I attended a lecture on perfectionism (originally scheduled with my daughter in mind.) A perfectionist — I have not labeled myself this for many years, but I used to. My perfectionism disintegrated with the advent of children, or so I thought. I settle for less than my best in many aspects of my life. No one could call me a perfectionist now. But,
Dr. Linda Silverman‘s discussion of the pathologized form of perfectionism smacked me over the head with its aptness:
:: a constant need for approval
:: fear of what others think
:: constant anxiety that one will make a mistake
:: fear of failure
:: overwhelming fear that one will never be good enough
:: measurement of one’s worth in terms of productivity and accomplishment
Oh yeah, I remember. I haven’t seen this list so explicitly laid out in a long time. Perfectionism no longer paralyzes me the way it used to, but these traits surface often and bog me down. Seeing the “not-good-enoughs” nestled right in the middle of these qualities feels oddly reassuring. Somehow perfectionism as a recognized series of traits, feels manageable, surmountable even.
Something entirely new about perfectionism surfaced at this talk– something that nearly bowled me over.
Dr. Silverman said that:
:: BEAUTY is a perfectionistic desire ( I had never heard this before)
:: perfectionists have a powerful drive and motivation to achieve pleasing aesthetics in everything they do.

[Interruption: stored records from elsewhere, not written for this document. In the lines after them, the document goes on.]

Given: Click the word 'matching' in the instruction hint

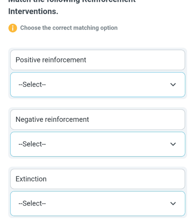Looking at the screenshot, I should click(x=86, y=28).
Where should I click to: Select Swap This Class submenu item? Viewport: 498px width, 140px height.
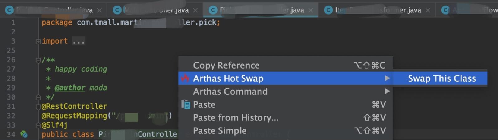pos(442,78)
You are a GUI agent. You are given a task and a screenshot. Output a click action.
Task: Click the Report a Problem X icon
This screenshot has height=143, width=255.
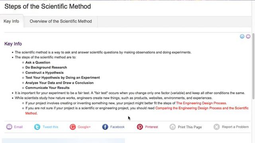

It is?? We do?? This explains a lot.
Dr. Silverman calls perfectionism an energy (energy, I like calling it that) that can be used either positively (whew- good!) or negatively. This energy can “cause paralysis and underachievement if the person feels incapable of meeting standards set by the self or others.” On the flip side, used positively, perfectionism can “propel an individual toward unparalleled greatness.” ( I feel like a super hero!) Perfectionism “fuels passion that can lead to extraordinary creative achievement!” (What?? Yes!!)
So maybe perfectionism is not so bad if it fuels our passion, our drive. If we can put aside the “not-good-enoughs,” if we can use our perfectionistic energy positively, focusing on process not product, it seems as though the achievement part will come naturally. This means leaving comparison behind to pursue and embrace our perfectionistic drive to be our best selves and do our best work. Maybe thinking of it this way, and then recognizing negative perfectionistic energy when it does surface, will make for fewer mornings like I had in the photography class and make for more moments of joy found in each and every step along the way.
Here are Dr. Silverman’s suggestions for how to tame the perfectionist beast:
:: set priorities – where can we settle for less than our best?
:: appreciate what we have accomplished
:: reframe mistakes as learning experiences
:: focus on process not product (good for tutorials :))
:: don’t punish oneself for failing
:: go ahead and tackle the project, don’t procrastinate
:: its okay to erase, start over or revise
Okay, well, long post – thanks for hanging in there with me to the end. I am thinking that the love of beauty runs prevalent among you. Lurking perfectionists and others, please comment. Perfectionist that I am, I’m sure to be looking for external approval from you all and am certain to feel extreme anxiety that this post was a huge flop!